#### [INSTRUCTION]
Copy the records below word for word, starting with the line that contains "Task: Open more options for first tweet" and continuing through the line that contains "coord(526,164)". Leave out the pictures.

#### [SUPPLIED DATA]

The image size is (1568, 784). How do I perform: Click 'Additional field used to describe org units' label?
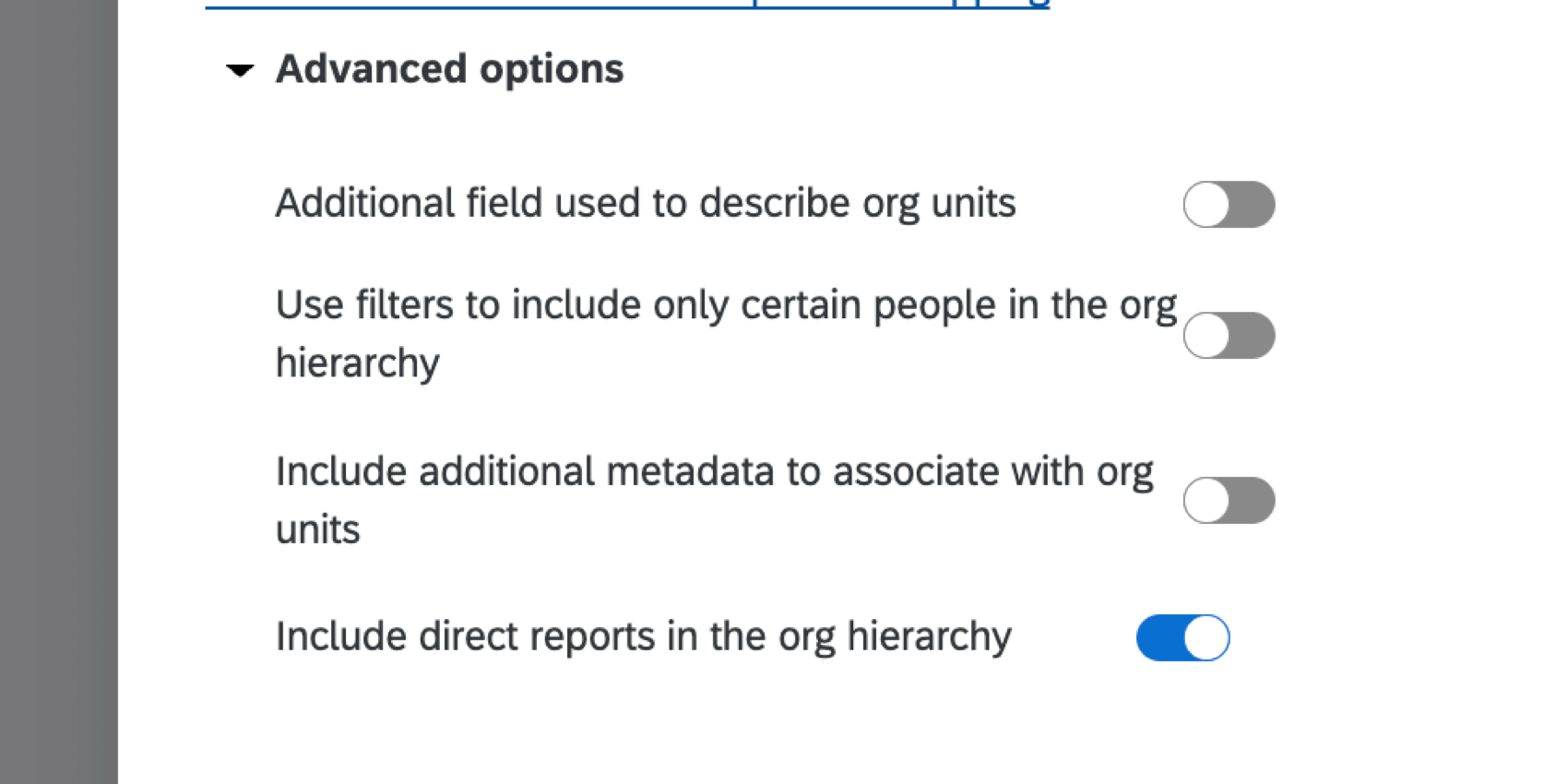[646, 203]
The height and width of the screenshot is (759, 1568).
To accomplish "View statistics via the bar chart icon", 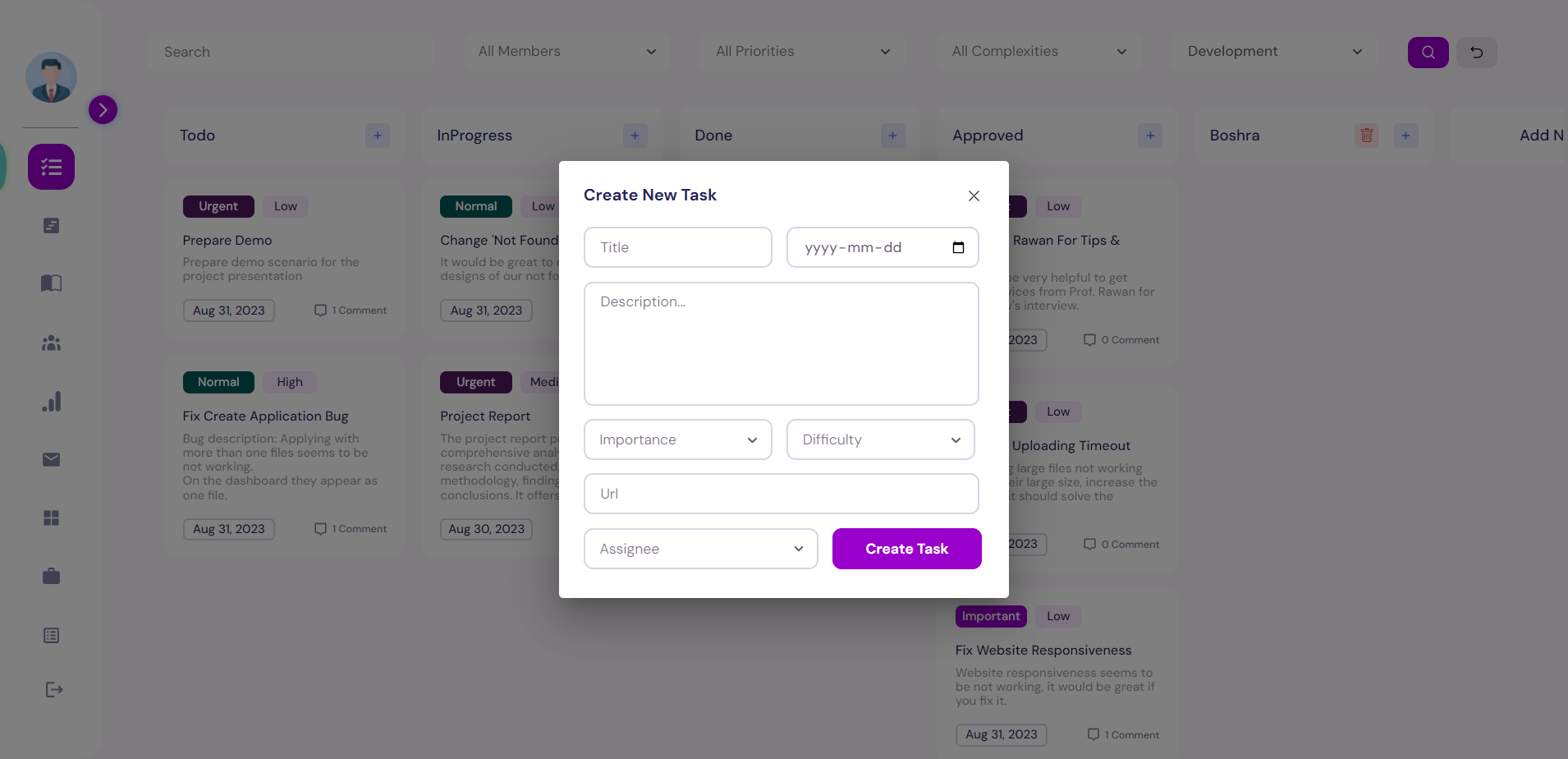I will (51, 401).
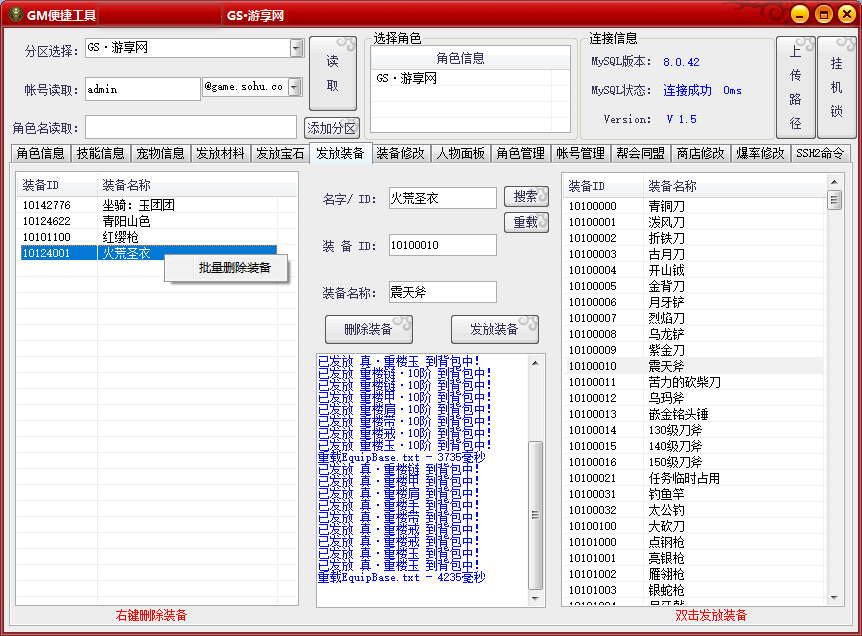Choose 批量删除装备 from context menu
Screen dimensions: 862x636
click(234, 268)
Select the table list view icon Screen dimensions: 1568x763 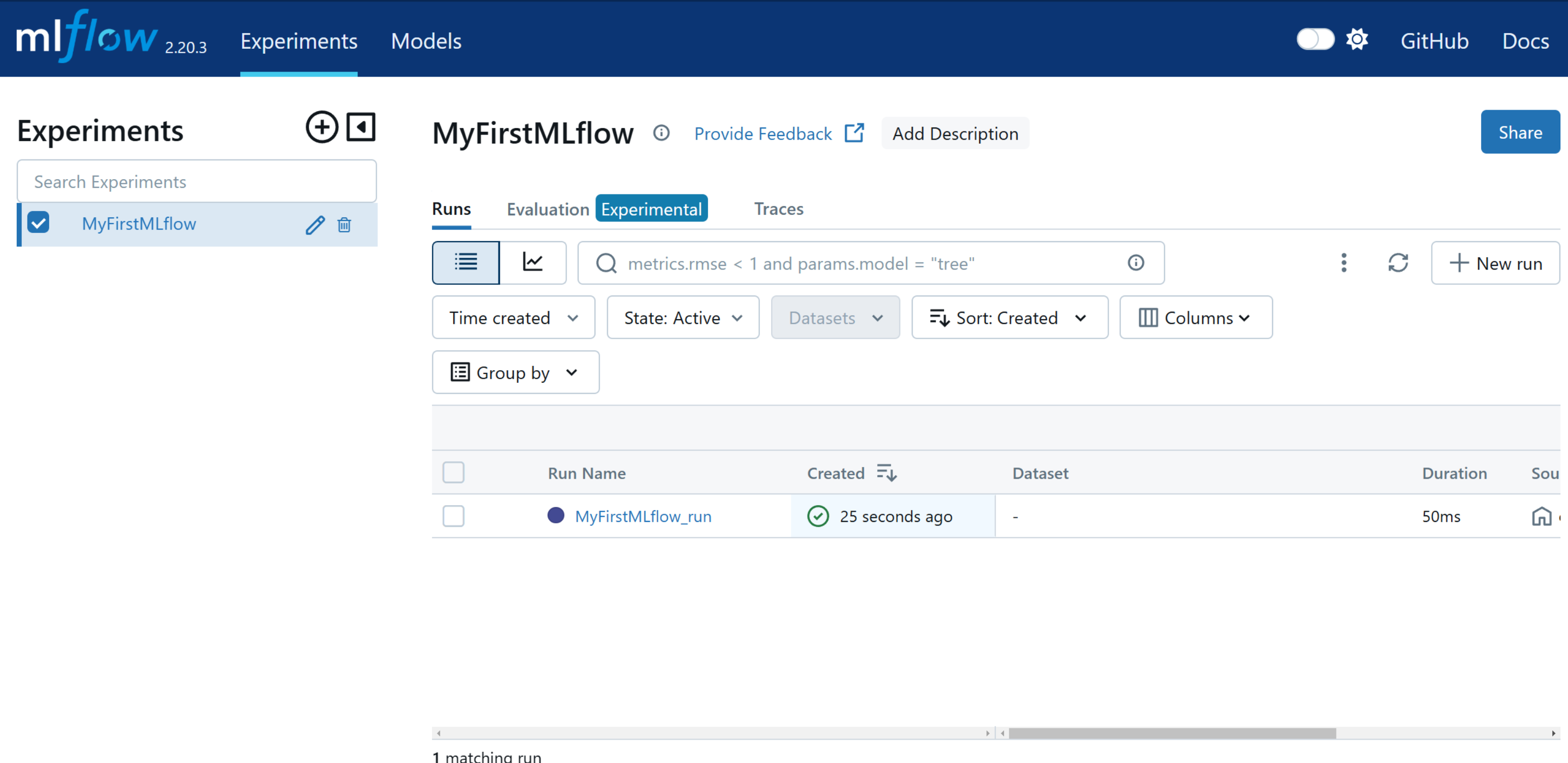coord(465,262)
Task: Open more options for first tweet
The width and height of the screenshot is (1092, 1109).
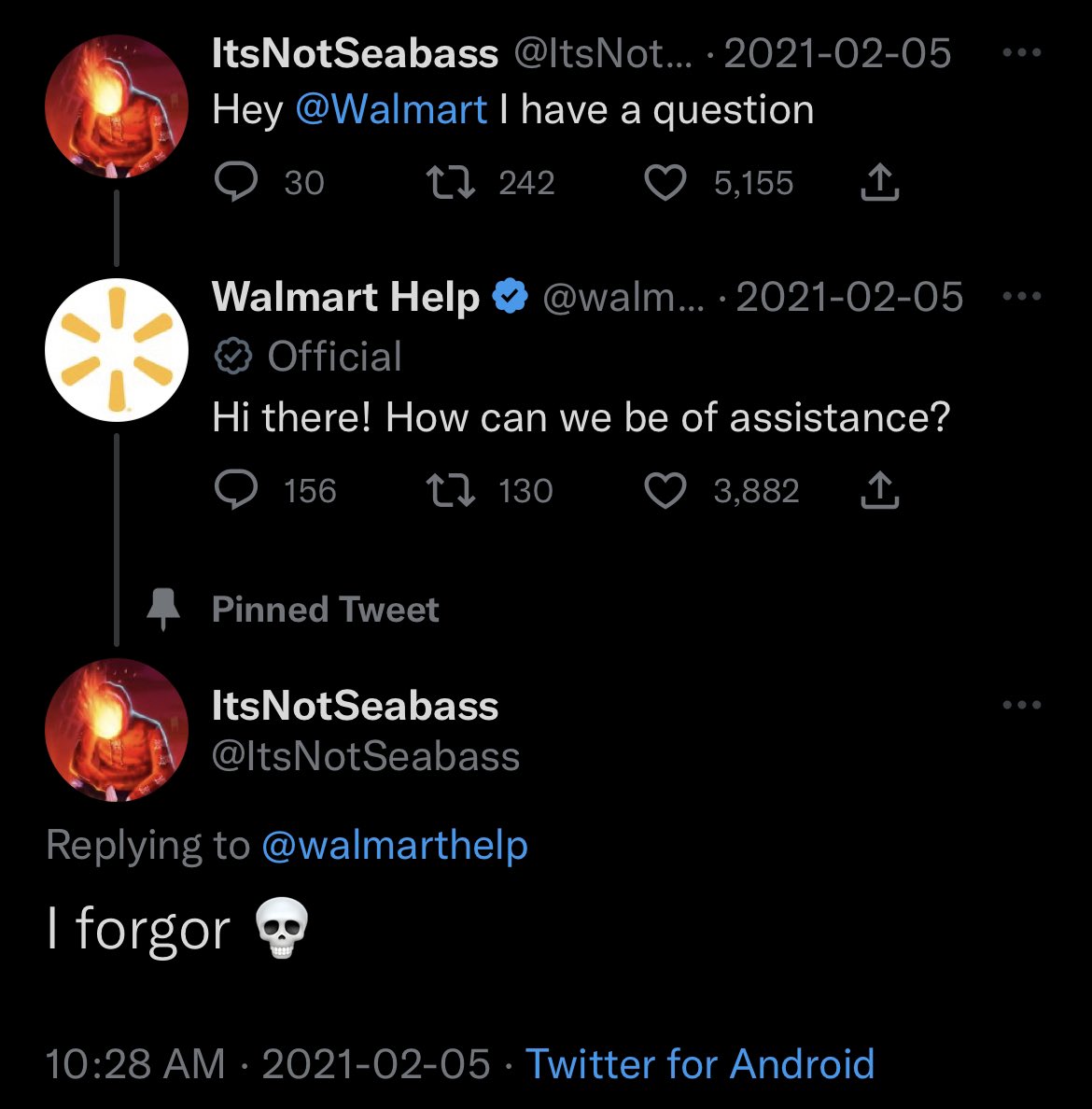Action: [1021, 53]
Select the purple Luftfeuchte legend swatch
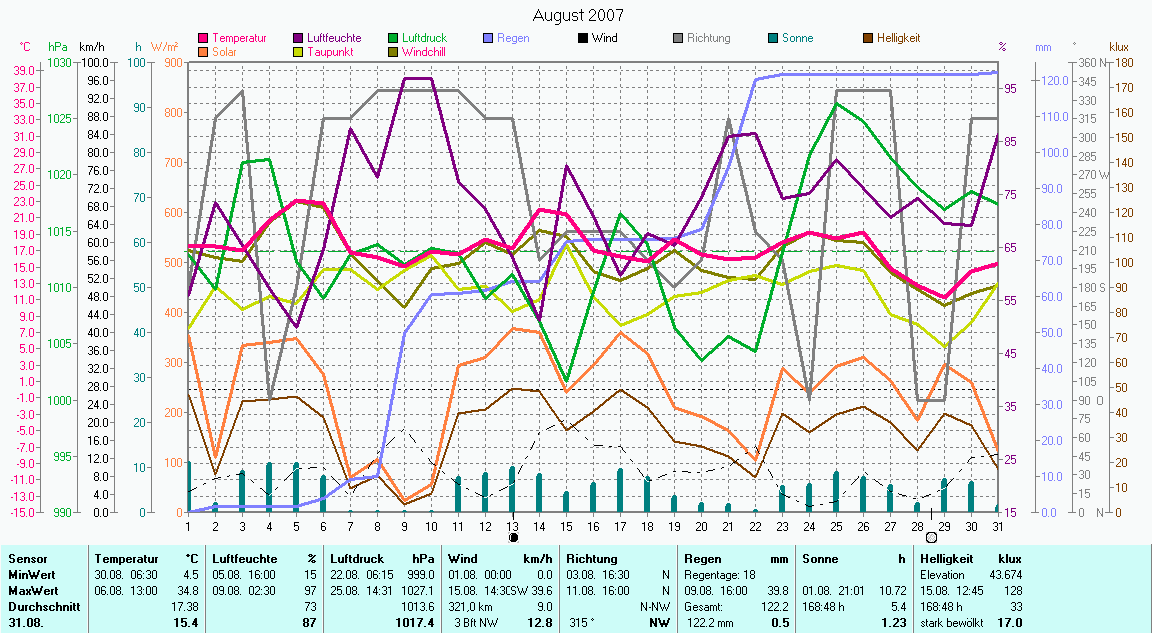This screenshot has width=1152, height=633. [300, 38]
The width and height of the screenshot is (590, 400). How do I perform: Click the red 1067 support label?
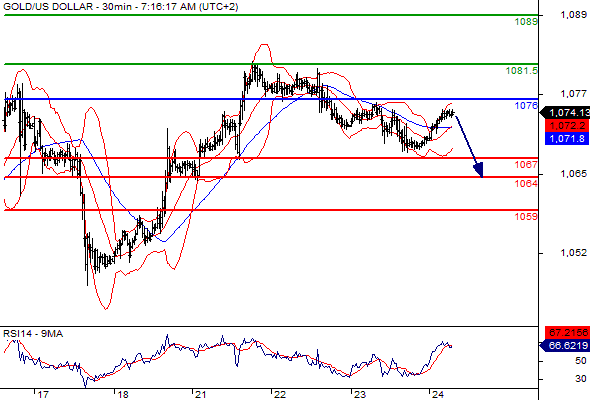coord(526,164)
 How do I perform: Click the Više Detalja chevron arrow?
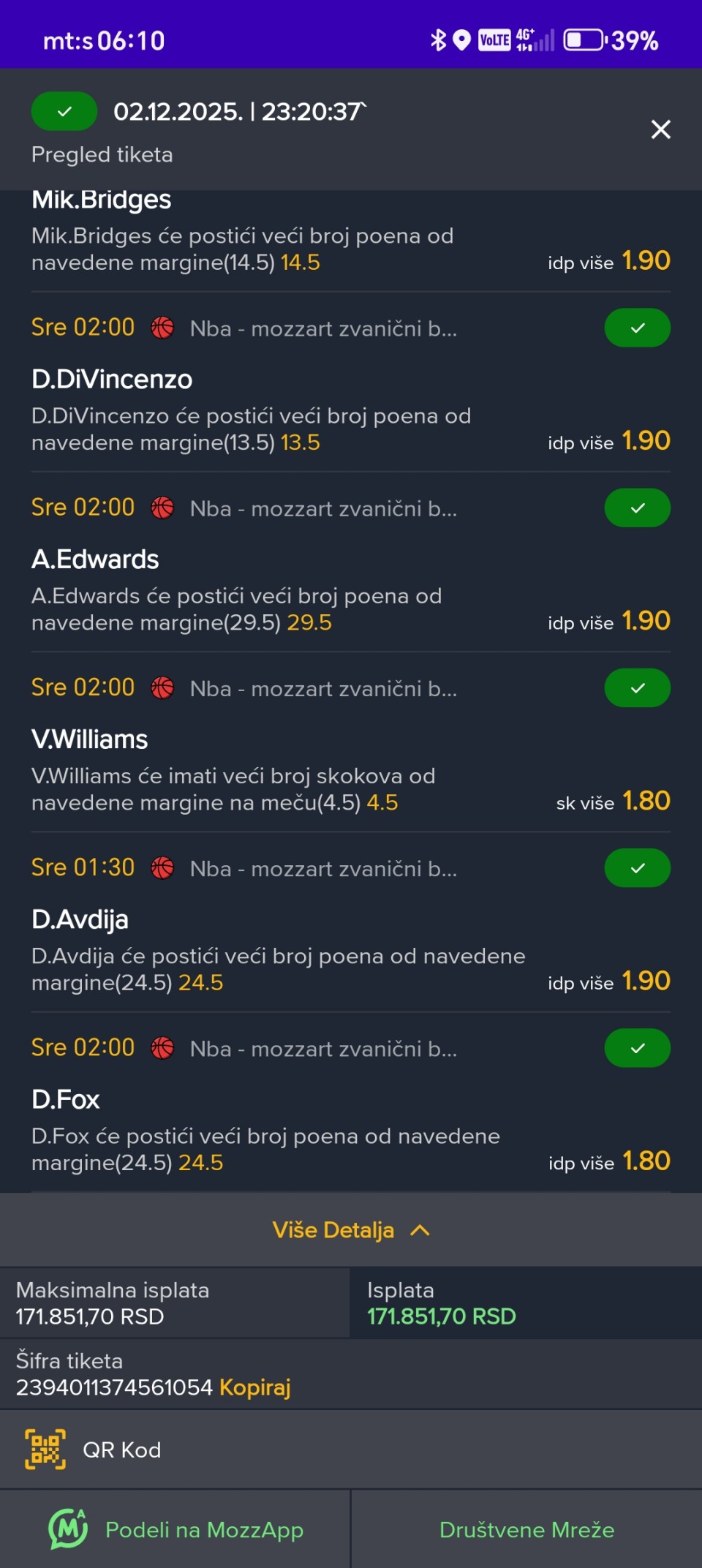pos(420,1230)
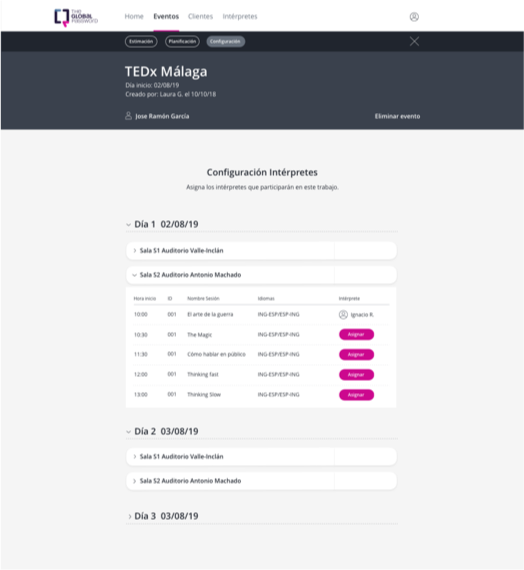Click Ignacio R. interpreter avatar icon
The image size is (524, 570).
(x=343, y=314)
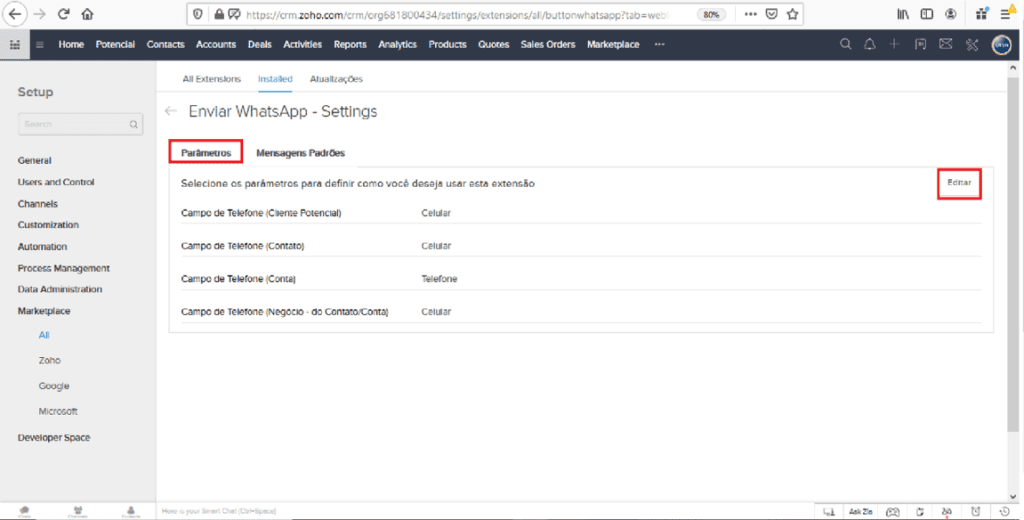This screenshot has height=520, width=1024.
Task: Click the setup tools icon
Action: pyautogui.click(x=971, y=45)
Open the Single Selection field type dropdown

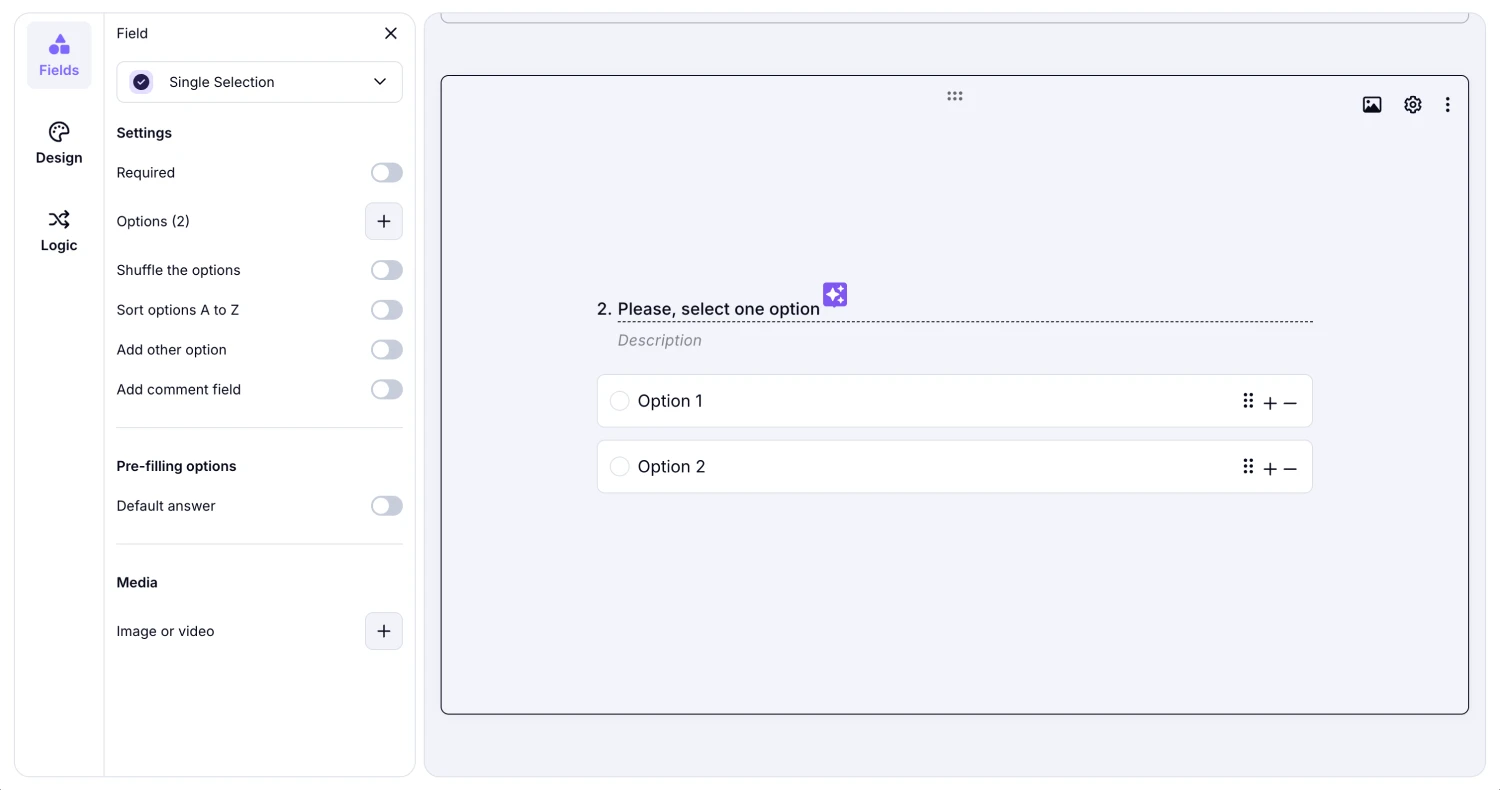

#### [OUTPUT FOR THIS TASK]
Task: Open more options for first tweet
The width and height of the screenshot is (1092, 1109).
Action: [1021, 53]
Select the purple Luftfeuchte legend swatch
This screenshot has width=1152, height=633. [300, 38]
The width and height of the screenshot is (590, 400). How do I perform: Click the red 1067 support label?
coord(526,164)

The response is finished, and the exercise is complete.